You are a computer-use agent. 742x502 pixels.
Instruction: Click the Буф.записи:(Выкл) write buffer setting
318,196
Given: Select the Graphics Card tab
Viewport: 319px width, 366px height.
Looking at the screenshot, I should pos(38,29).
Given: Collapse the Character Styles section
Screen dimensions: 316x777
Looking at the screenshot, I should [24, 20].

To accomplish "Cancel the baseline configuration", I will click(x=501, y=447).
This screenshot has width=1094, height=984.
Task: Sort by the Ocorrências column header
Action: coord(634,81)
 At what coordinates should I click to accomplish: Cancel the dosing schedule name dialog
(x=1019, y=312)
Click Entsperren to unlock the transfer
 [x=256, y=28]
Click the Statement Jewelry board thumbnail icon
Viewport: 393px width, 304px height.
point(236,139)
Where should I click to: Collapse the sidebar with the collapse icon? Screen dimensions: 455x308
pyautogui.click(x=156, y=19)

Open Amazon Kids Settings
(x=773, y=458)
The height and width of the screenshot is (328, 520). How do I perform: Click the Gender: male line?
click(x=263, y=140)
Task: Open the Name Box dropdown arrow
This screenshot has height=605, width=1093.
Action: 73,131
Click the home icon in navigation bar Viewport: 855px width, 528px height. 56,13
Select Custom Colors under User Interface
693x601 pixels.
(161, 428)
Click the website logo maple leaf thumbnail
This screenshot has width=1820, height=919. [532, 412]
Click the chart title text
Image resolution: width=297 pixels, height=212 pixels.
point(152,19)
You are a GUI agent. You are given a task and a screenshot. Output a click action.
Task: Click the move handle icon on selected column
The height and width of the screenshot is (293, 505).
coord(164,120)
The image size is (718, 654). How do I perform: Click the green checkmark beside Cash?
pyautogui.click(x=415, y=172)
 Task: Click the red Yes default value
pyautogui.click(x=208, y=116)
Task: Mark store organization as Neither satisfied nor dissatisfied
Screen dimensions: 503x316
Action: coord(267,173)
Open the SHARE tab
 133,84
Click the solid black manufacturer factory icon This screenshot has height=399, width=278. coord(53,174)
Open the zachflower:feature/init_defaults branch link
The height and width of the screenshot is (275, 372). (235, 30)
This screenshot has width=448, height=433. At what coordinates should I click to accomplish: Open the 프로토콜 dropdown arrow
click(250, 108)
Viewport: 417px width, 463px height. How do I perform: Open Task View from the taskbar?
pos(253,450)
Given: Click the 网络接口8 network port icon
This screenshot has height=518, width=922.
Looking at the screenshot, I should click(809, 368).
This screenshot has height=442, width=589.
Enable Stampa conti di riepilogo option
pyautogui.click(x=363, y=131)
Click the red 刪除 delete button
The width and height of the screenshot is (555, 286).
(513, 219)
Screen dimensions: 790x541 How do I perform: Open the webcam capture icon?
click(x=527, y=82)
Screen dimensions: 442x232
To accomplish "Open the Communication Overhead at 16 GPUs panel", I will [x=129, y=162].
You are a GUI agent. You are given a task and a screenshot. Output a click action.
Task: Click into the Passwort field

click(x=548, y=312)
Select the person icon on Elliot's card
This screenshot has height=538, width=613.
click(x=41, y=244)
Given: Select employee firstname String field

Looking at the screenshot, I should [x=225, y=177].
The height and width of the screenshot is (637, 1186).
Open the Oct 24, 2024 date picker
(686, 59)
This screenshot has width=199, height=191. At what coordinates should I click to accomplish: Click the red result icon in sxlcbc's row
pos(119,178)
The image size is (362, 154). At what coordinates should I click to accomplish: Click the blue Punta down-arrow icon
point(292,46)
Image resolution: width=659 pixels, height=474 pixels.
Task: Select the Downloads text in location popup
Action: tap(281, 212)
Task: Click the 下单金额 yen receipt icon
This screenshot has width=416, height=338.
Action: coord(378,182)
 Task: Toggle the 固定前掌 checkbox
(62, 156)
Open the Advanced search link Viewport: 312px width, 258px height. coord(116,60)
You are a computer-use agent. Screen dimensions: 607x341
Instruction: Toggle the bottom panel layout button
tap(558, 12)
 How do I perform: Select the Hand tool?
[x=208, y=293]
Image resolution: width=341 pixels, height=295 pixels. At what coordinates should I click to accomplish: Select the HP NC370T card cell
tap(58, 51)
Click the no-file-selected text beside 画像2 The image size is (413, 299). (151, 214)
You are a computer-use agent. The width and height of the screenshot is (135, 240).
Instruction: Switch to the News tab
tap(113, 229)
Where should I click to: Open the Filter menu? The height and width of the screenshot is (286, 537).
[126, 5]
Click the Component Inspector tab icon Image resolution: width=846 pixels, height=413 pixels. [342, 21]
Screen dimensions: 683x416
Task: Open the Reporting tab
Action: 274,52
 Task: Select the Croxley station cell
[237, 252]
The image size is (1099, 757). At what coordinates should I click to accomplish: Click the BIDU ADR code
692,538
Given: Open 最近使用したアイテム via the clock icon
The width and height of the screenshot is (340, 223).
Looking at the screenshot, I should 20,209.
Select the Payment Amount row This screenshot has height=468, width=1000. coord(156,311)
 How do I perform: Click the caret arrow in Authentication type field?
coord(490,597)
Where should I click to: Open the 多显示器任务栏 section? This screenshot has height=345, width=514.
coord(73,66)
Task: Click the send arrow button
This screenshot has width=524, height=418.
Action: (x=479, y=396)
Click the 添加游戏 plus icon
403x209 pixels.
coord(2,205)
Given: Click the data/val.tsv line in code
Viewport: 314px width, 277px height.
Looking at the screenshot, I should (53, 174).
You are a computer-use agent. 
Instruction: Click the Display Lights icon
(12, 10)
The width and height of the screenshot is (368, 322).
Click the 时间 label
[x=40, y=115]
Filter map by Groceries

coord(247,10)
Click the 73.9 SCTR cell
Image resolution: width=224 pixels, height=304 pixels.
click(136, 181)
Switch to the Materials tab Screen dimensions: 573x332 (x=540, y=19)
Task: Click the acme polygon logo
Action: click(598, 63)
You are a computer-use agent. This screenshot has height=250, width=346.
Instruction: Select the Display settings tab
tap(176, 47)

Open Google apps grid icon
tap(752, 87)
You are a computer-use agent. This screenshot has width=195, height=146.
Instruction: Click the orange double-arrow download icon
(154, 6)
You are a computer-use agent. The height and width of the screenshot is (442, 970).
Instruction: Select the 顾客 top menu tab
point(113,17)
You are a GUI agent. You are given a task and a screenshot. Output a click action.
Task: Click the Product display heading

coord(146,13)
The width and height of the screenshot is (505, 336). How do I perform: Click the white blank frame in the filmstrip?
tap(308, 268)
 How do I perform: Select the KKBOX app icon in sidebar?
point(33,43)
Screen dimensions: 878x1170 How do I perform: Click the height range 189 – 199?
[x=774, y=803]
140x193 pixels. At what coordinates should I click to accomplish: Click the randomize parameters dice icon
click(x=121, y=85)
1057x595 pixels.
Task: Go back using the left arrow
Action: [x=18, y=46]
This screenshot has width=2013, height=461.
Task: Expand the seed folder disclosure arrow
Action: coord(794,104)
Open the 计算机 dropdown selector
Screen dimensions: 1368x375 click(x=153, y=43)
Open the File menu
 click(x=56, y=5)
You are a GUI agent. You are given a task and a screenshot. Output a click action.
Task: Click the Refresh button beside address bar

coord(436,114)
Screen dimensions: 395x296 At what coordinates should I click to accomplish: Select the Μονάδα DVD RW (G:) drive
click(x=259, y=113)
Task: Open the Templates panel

★ ★ ★ ★

Work order
The listing above must be transcribed exactly, line by line.

Exercise answer
You are a computer-use agent. 742x502 pixels.
Instruction: Click the Буф.записи:(Выкл) write buffer setting
318,196
Given: Select the Graphics Card tab
Viewport: 319px width, 366px height.
Looking at the screenshot, I should pos(38,29).
Given: Collapse the Character Styles section
Screen dimensions: 316x777
Looking at the screenshot, I should [24, 20].

To accomplish "Cancel the baseline configuration", I will click(x=501, y=447).
This screenshot has width=1094, height=984.
Task: Sort by the Ocorrências column header
Action: coord(634,81)
 At what coordinates should I click to accomplish: Cancel the dosing schedule name dialog
(x=1019, y=312)
Click Entsperren to unlock the transfer
 [x=256, y=28]
Click the Statement Jewelry board thumbnail icon
Viewport: 393px width, 304px height.
point(236,139)
Where should I click to: Collapse the sidebar with the collapse icon? Screen dimensions: 455x308
pyautogui.click(x=156, y=19)

Open Amazon Kids Settings
(x=773, y=458)
The height and width of the screenshot is (328, 520). How do I perform: Click the Gender: male line?
click(x=263, y=140)
Task: Open the Name Box dropdown arrow
This screenshot has height=605, width=1093.
Action: 73,131
Click the home icon in navigation bar Viewport: 855px width, 528px height. 56,13
Select Custom Colors under User Interface
693x601 pixels.
(161, 428)
Click the website logo maple leaf thumbnail
This screenshot has width=1820, height=919. [532, 412]
Click the chart title text
Image resolution: width=297 pixels, height=212 pixels.
point(152,19)
You are a GUI agent. You are given a task and a screenshot. Output a click action.
Task: Click the move handle icon on selected column
The height and width of the screenshot is (293, 505).
coord(164,120)
The image size is (718, 654). How do I perform: Click the green checkmark beside Cash?
pyautogui.click(x=415, y=172)
 Task: Click the red Yes default value
pyautogui.click(x=208, y=116)
Task: Mark store organization as Neither satisfied nor dissatisfied
Screen dimensions: 503x316
Action: coord(267,173)
Open the SHARE tab
 133,84
Click the solid black manufacturer factory icon This screenshot has height=399, width=278. coord(53,174)
Open the zachflower:feature/init_defaults branch link
The height and width of the screenshot is (275, 372). (235, 30)
This screenshot has width=448, height=433. At what coordinates should I click to accomplish: Open the 프로토콜 dropdown arrow
click(250, 108)
Viewport: 417px width, 463px height. How do I perform: Open Task View from the taskbar?
pos(253,450)
Given: Click the 网络接口8 network port icon
This screenshot has height=518, width=922.
Looking at the screenshot, I should click(809, 368).
This screenshot has height=442, width=589.
Enable Stampa conti di riepilogo option
pyautogui.click(x=363, y=131)
Click the red 刪除 delete button
The width and height of the screenshot is (555, 286).
(513, 219)
Screen dimensions: 790x541 How do I perform: Open the webcam capture icon?
click(x=527, y=82)
Screen dimensions: 442x232
To accomplish "Open the Communication Overhead at 16 GPUs panel", I will [x=129, y=162].
You are a GUI agent. You are given a task and a screenshot. Output a click action.
Task: Click into the Passwort field

click(x=548, y=312)
Select the person icon on Elliot's card
This screenshot has height=538, width=613.
click(x=41, y=244)
Given: Select employee firstname String field

Looking at the screenshot, I should [x=225, y=177].
The height and width of the screenshot is (637, 1186).
Open the Oct 24, 2024 date picker
(686, 59)
This screenshot has width=199, height=191. At what coordinates should I click to accomplish: Click the red result icon in sxlcbc's row
pos(119,178)
The image size is (362, 154). At what coordinates should I click to accomplish: Click the blue Punta down-arrow icon
point(292,46)
Image resolution: width=659 pixels, height=474 pixels.
Task: Select the Downloads text in location popup
Action: tap(281, 212)
Task: Click the 下单金额 yen receipt icon
This screenshot has width=416, height=338.
Action: coord(378,182)
 Task: Toggle the 固定前掌 checkbox
(62, 156)
Open the Advanced search link Viewport: 312px width, 258px height. coord(116,60)
You are a computer-use agent. Screen dimensions: 607x341
Instruction: Toggle the bottom panel layout button
tap(558, 12)
 How do I perform: Select the Hand tool?
[x=208, y=293]
Image resolution: width=341 pixels, height=295 pixels. At what coordinates should I click to accomplish: Select the HP NC370T card cell
tap(58, 51)
Click the no-file-selected text beside 画像2 The image size is (413, 299). (151, 214)
You are a computer-use agent. The width and height of the screenshot is (135, 240).
Instruction: Switch to the News tab
tap(113, 229)
Where should I click to: Open the Filter menu? The height and width of the screenshot is (286, 537).
[126, 5]
Click the Component Inspector tab icon Image resolution: width=846 pixels, height=413 pixels. [342, 21]
Screen dimensions: 683x416
Task: Open the Reporting tab
Action: 274,52
 Task: Select the Croxley station cell
[237, 252]
The image size is (1099, 757). At what coordinates should I click to accomplish: Click the BIDU ADR code
692,538
Given: Open 最近使用したアイテム via the clock icon
The width and height of the screenshot is (340, 223).
Looking at the screenshot, I should 20,209.
Select the Payment Amount row This screenshot has height=468, width=1000. coord(156,311)
 How do I perform: Click the caret arrow in Authentication type field?
coord(490,597)
Where should I click to: Open the 多显示器任务栏 section? This screenshot has height=345, width=514.
coord(73,66)
Task: Click the send arrow button
This screenshot has width=524, height=418.
Action: (x=479, y=396)
Click the 添加游戏 plus icon
403x209 pixels.
coord(2,205)
Given: Click the data/val.tsv line in code
Viewport: 314px width, 277px height.
Looking at the screenshot, I should (53, 174).
You are a computer-use agent. 
Instruction: Click the Display Lights icon
(12, 10)
The width and height of the screenshot is (368, 322).
Click the 时间 label
[x=40, y=115]
Filter map by Groceries

coord(247,10)
Click the 73.9 SCTR cell
Image resolution: width=224 pixels, height=304 pixels.
click(136, 181)
Switch to the Materials tab Screen dimensions: 573x332 (x=540, y=19)
Task: Click the acme polygon logo
Action: click(598, 63)
You are a computer-use agent. This screenshot has height=250, width=346.
Instruction: Select the Display settings tab
tap(176, 47)

Open Google apps grid icon
tap(752, 87)
You are a computer-use agent. This screenshot has width=195, height=146.
Instruction: Click the orange double-arrow download icon
(154, 6)
You are a computer-use agent. The height and width of the screenshot is (442, 970).
Instruction: Select the 顾客 top menu tab
point(113,17)
You are a GUI agent. You are given a task and a screenshot. Output a click action.
Task: Click the Product display heading

coord(146,13)
The width and height of the screenshot is (505, 336). How do I perform: Click the white blank frame in the filmstrip?
tap(308, 268)
 How do I perform: Select the KKBOX app icon in sidebar?
point(33,43)
Screen dimensions: 878x1170 How do I perform: Click the height range 189 – 199?
[x=774, y=803]
140x193 pixels. At what coordinates should I click to accomplish: Click the randomize parameters dice icon
click(x=121, y=85)
1057x595 pixels.
Task: Go back using the left arrow
Action: [x=18, y=46]
This screenshot has width=2013, height=461.
Task: Expand the seed folder disclosure arrow
Action: coord(794,104)
Open the 计算机 dropdown selector
Screen dimensions: 1368x375 click(x=153, y=43)
Open the File menu
 click(x=56, y=5)
You are a GUI agent. You are given a task and a screenshot. Output a click action.
Task: Click the Refresh button beside address bar

coord(436,114)
Screen dimensions: 395x296 At what coordinates should I click to accomplish: Select the Μονάδα DVD RW (G:) drive
click(x=259, y=113)
Task: Open the Templates panel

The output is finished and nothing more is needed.